Türkiye’deki hayırsever işadamlarının yardımlarıyla Güney Türkistan da ki Müslüman Türklere iftar yemeği ve yardımları yapılıyor.
Türkiye’deki sağduyu sahibi işadamı ve Ülkücülerin düzenlediği yardım kampanyasıyla toplanan gıda, giyecek malzemesi Türk anayurdu Güney Türkistan’a gönderildi.
KUYAŞ Yardımlaşma Derneği tarafından organize edilen iftar yemeklerine günde 3 bin kişiye yemek veriliyor.
KUYAŞ Türkiye temsilcilerinden Erhan Öztunç Güney Türkistan’daki soydaşlarımız için verilen iftar yemekleri hakkında bir açıklama yaptı.
Öztunç açıklamasında’3 bin kardeşimize iftar için sıcak yemek ve ekmek ikram edildi.

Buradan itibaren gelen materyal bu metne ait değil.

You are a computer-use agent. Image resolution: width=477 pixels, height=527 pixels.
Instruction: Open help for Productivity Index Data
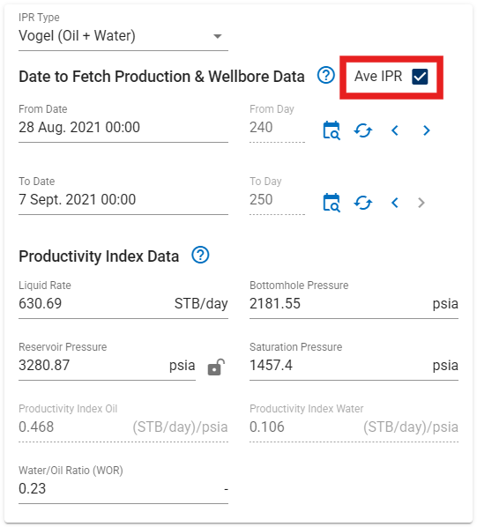[200, 255]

Biz yokluğunda paylaşan bir fikir zenginliği hareketiyiz. Bu ramazan inşallah bir güzellik içinde kardeşlerimiz mübarek Ramazan ayını idrak edecekler. Katkı sağlayan, destek veren, Hizmetleri ile bu güzelliklere hayat bulduran herkese candan teşekkürler ediyoruz. İnşallah Ramazan boyunca iftar sofralarımız hiç durmayacaktır’ dedi. KUYAŞ tarafından başlatılan 2021 Ramazan İftar programında Rahmetli olan Türk dünyası büyüklerinin isimleri verildi. Kampanyada merhum Kasım Kozinoğlu, Rahmetullah Mantıki, Murad Argun, Asur Pehlivan, Azadbeg Kerimi, Abdukkerim Mahdum, Alpaslan Türkeş, Rauf Denktaş, Dündar Taşer, Ebulfeyz Elçibey, Bay Mirza Hayıt, Şevket Çakıroğlu adına Turan Çakıroğlu, İsmail ve Sebiha Şeker ailesi adına olmak üzere iftar ikramları gerçekleşti.